大鼠的免疫原性（研究报告：38166和20GR142）

实验方案：

在38166和20GR142研究中，雌雄Wistar Han大鼠分别连续3周，每周肌内注射1次100μg BNT162b2（V8）或30μg BNT162b2（V9）*。这两项研究分别在第17天（第3次给药后两天）和第38天（研究结束）采集血清样本。对于研究38166，通过ELISA分析血清中结合S1和RBD的IgG以及SARS-CoV-2-S假病毒中和抗体。对于研究20G142，仅对血清进行SARS-CoV-2中和活性分析。
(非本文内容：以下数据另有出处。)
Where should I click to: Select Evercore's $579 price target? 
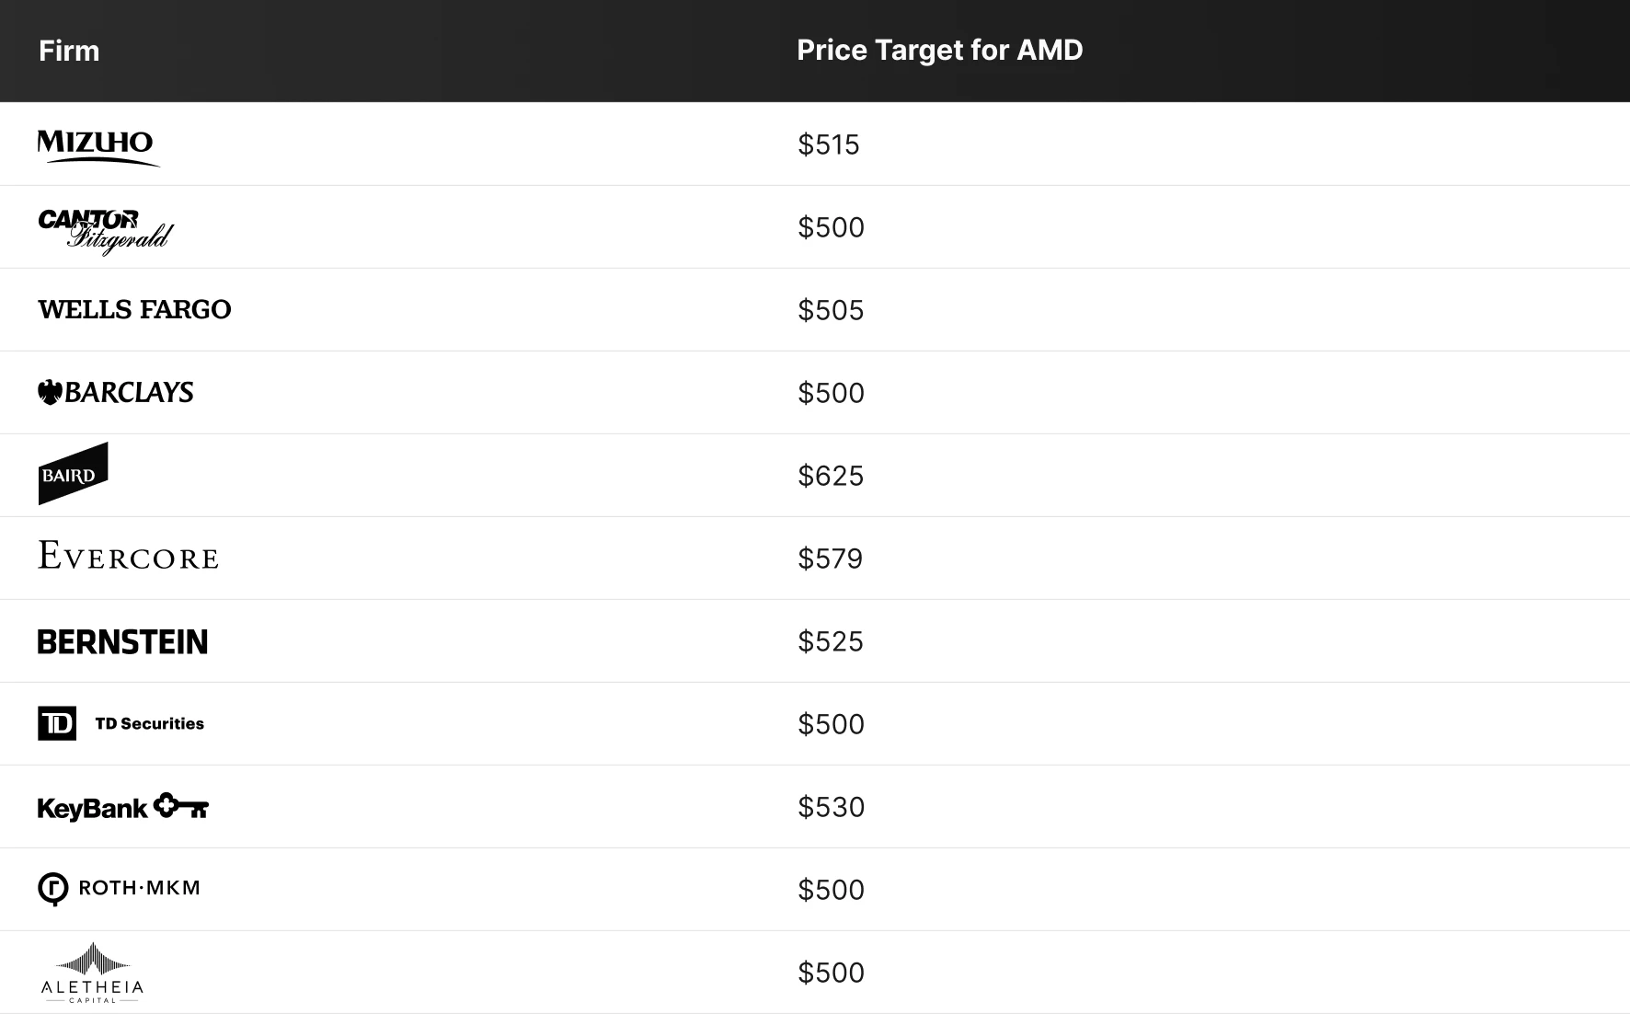pyautogui.click(x=830, y=559)
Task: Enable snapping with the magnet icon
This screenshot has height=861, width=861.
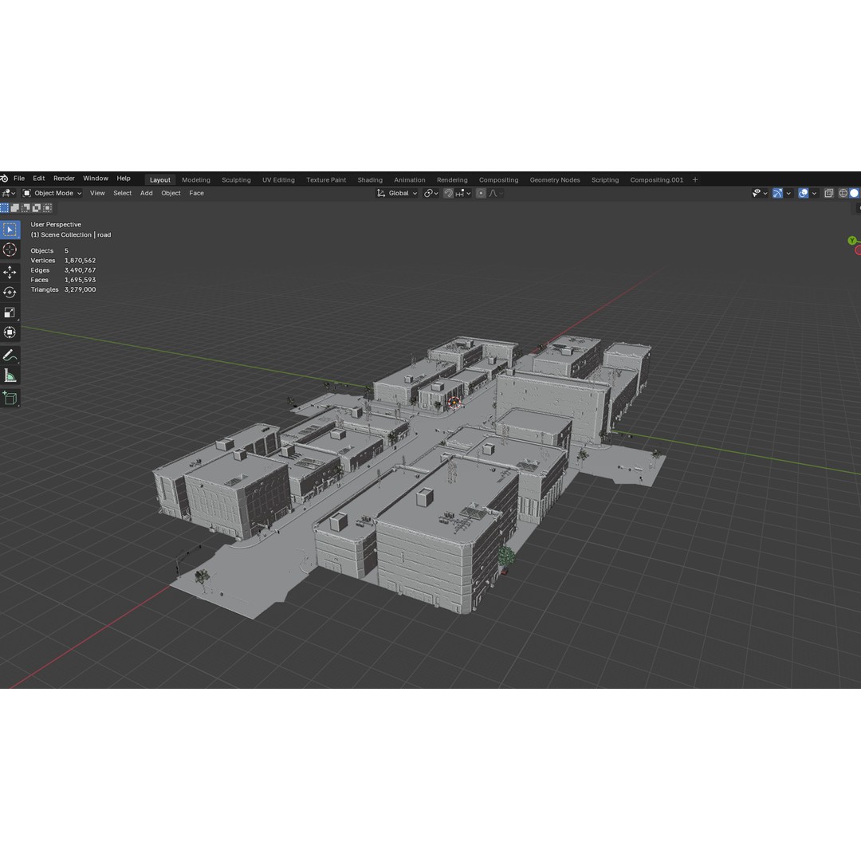Action: point(449,193)
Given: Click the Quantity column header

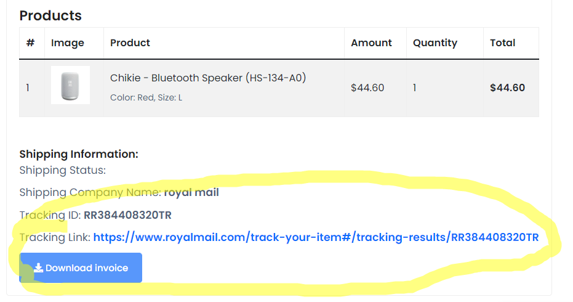Looking at the screenshot, I should (x=435, y=43).
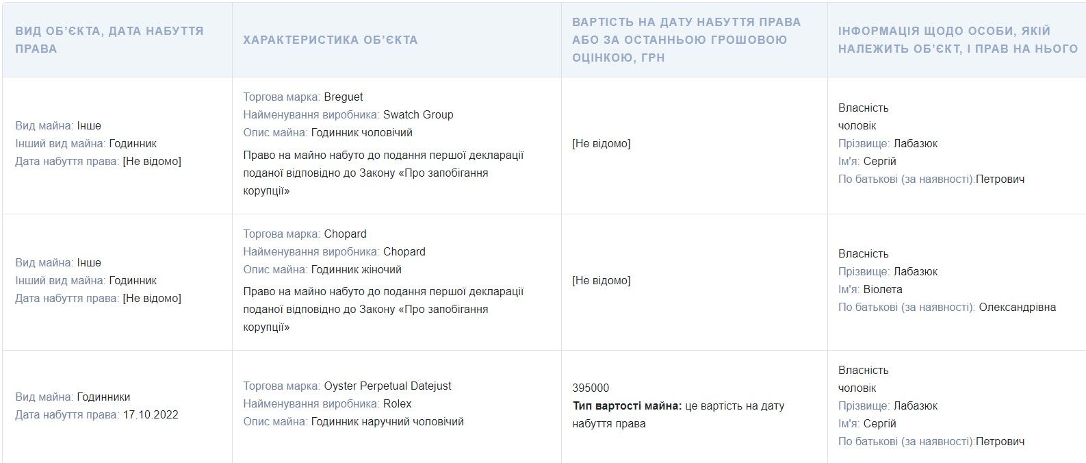
Task: Click the Rolex manufacturer name
Action: coord(398,403)
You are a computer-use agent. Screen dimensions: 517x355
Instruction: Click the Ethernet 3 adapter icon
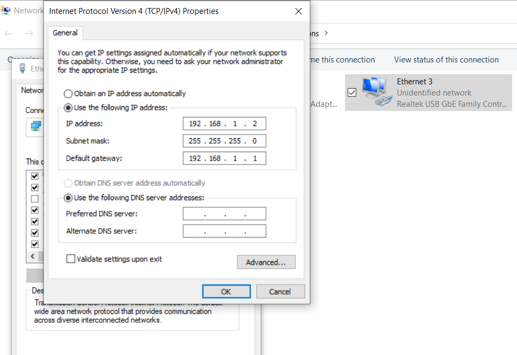click(376, 92)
* V8和V9指的是BNT162b2的两种变体，变体8和变体9。V8和V9仅在密码子优化序列上不同，但表达相同的氨基酸序列。

实验结果：

在用BNT162b2（V8）免疫后，动物产生了高滴度的抗原特异性抗体以及中和滴度。BNT162b2（V9）在给药结束和研究恢复阶段，也在雌雄大鼠中诱发SARS-CoV-2中和抗体反应。在接种疫苗前的动物或盐水对照动物中未观察到SARS-CoV-2中和抗体反应。

非人灵长类动物的免疫原性和SARS-CoV-2攻毒挑战（研究报告：VR-VTR-10671）

免疫原性实验方案：

在恒河猴中评估BNT162b2的免疫原性和对传染性SARS-CoV-2攻毒挑战的保护作用。在第0天和第21天，用30或100μg BNT162b2或生理盐水（对照）免疫2-4岁雄性恒河猴。在该研究中，38份SARS-CoV-2人类康复期血清（HCS，取自18至83岁的SARS-CoV-2感染者，至少在PCR确诊后14天，以及个体无症状时）被用于评估疫苗体液免疫反应质量的当前评估基准。

攻毒实验方案：

两组2-4岁的雄性恒河猴分别接受间隔21天的两次100μg BNT162b2 V9（n=6）或生理盐水（对照组；n=3）肌内注射免疫，在第二次免疫55天后，用1.05×10⁶个斑块形成单位的SARS-CoV-2（菌株USA-WA1/2020）通过鼻内（IN）和气管内（IT）进行攻毒挑战。然后通过RT-qPCR检测支气管肺泡灌洗液（BAL）、鼻拭子和口咽拭子中SARS-CoV-2 RNA的存在。

免疫原性实验结果：

S1结合IgG和SARS-CoV-2中和抗体（由NT50滴度确定）在单次免疫后14天即可检测到，并且在第二次免疫后水平进一步显著升高。第28天，即第2次给药后7天，30μg剂量水平下，中和几何平均滴度（GMT）达到38人份HCS中和GMT的8倍；100μg剂量水平下，GMT是HCS中和GMT的18倍。第56天观察到S1结合IgG水平和中和滴度下降，但仍高于HCS中和GMT和S1结合几何平均浓度（GMC）。如小鼠免疫后所见，在第二剂30或100μg剂量的BNT162b2后，所有免疫的恒河猴中检测到强烈的S-特异性Th1显性INFγ⁺，但最小的IL-4 T细胞反应。通过细胞内细胞因子染色分析，S-特异性CD4⁺T细胞反应呈剂量依赖性增加，频率出现的INFγ⁺、IL-2⁺或TNF-α⁺细胞证明具有强烈的Th1偏倚。值得注意的是，在BNT-162b2免疫的动物中也可检测到CD8⁺T细胞反应。

攻毒实验结果：

在所有3只对照免疫动物的BAL液中检测到病毒RNA（第3天2只，第6天1只）；然而，在BNT162b2免疫的动物中未检测到病毒RNA。在所有测试时间点（第1天、第3天和第6天）可在大多数对照免疫动物的鼻拭子和口咽拭子中检测到病毒RNA，而BNT162b2免疫的恒河猴仅在激发后第1天检测到病毒RNA，在第3天及以后未被检测到。所有受试动物均未表现出明显疾病的临床症状，这表明2-4岁雄性恒河猴试验模型是SARS-CoV-2感染模型，而不是COVID-19疾病模型。未观察到疫苗引起疾病增强的影像学证据。

非临床药代动力学（PK）

实验目的：

评估LNP中两种新型脂质赋形剂（ALC-0315和ALC-0159）的PK和代谢以及BNT162b2的潜在生物分布。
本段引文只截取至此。